=== Page excerpt ===

A Transparency International report on Guinea-Bissau notes the systemic instability and mismanagement of the government, as testified to by the fact that none of its presidents has ever completed an entire term in office.

A former Portuguese colony and "one of the most fragile states in Africa," the nation won its independence in 1974 and has experienced several coups in the decades since then.

In recent times, low economic growth has made it difficult for government officials to manage patronage networks and compensate cronies, thus feeding the growth of other forms of illegal self-enrichment, notably trafficking in drugs and weapons. These trafficking networks have made the country a hub for illegal commerce.

There was some improvement in corruption between 2008 and 2011. Then, in 2012, the government was overthrown in a military coup, which brought an end to attempts to curb corruption and introduce other reforms. In 2014, voters elected José Mário Vaz to the presidency.

==Drug trafficking==
The country has been a drug-trafficking hub since around the turn of the 21st century, and many of its political and military leaders are deeply involved in the drug trade. Illegal narcotics from Latin America make their way to Europe by way of Guinea-Bissau, which the United Nations Office on Drugs and Crime (UNODC) considers the world's only "narco-state". As of 2007, Colombian drug cartels had, for the past three years, been using Guinea-Bissau as a major transit point for European trafficking. At that time, according to the US DEA, 800–1000 kg of cocaine were being flown nightly into Guinea-Bissau with an additional amount coming in by sea.

Latin American cocaine barons, Der Spiegel has explained, look for corrupt nations in convenient geographic locations, as ideal for trafficking drugs. Authorities in Guinea-Bissau who seek to curb the drug traffic lack the most basic equipment, such as vehicles and radios, and often have insufficient gasoline supplies. The country has no able or willing force for law and order, creating the ideal hub for narco-trafficking. It also has poorly enforced border, unmonitored airfields, and a weak civilian government. In addition, it virtually never extradites anyone, as evidenced by the case of murderer and hijacker George Wright, who after his conviction in the U.S. worked for years in Guinea-Bissau as a basketball coach.

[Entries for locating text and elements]
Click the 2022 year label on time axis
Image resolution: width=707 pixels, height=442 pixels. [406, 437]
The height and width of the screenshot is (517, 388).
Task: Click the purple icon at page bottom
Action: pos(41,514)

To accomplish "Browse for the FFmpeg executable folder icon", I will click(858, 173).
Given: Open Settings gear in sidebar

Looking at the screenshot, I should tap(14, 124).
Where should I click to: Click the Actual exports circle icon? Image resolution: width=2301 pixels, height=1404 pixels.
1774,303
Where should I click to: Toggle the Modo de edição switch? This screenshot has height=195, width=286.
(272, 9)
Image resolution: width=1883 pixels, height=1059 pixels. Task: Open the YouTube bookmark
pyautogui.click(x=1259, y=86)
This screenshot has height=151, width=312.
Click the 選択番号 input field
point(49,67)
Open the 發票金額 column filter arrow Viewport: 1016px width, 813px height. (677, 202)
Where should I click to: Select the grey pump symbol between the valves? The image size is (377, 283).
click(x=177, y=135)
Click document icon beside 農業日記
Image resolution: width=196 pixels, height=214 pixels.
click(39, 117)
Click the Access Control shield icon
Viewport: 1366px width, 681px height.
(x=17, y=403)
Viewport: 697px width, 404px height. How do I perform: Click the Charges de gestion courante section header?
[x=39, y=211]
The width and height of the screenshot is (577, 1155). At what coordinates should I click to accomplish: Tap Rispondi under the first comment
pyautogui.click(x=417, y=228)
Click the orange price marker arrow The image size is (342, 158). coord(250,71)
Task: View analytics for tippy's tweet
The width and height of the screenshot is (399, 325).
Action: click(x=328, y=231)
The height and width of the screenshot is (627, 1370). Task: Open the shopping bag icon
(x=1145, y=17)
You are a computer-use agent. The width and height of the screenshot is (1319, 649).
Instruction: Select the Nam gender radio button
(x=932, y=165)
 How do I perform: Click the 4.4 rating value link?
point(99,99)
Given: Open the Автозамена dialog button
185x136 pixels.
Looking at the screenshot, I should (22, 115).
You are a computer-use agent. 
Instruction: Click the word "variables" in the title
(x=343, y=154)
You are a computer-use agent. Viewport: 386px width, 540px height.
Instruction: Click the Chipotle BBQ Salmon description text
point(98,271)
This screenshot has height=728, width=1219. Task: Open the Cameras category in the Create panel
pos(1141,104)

=== Problem details ===
Answer these questions using the text on corruption in Guinea-Bissau:
1. In what year did the nation win its independence?
2. Whom did voters elect to the presidency in 2014?
3. According to the US DEA, how much cocaine was being flown into Guinea-Bissau each night as of 2007?

=== Exercise result ===
1. 1974
2. José Mário Vaz
3. 800–1000 kg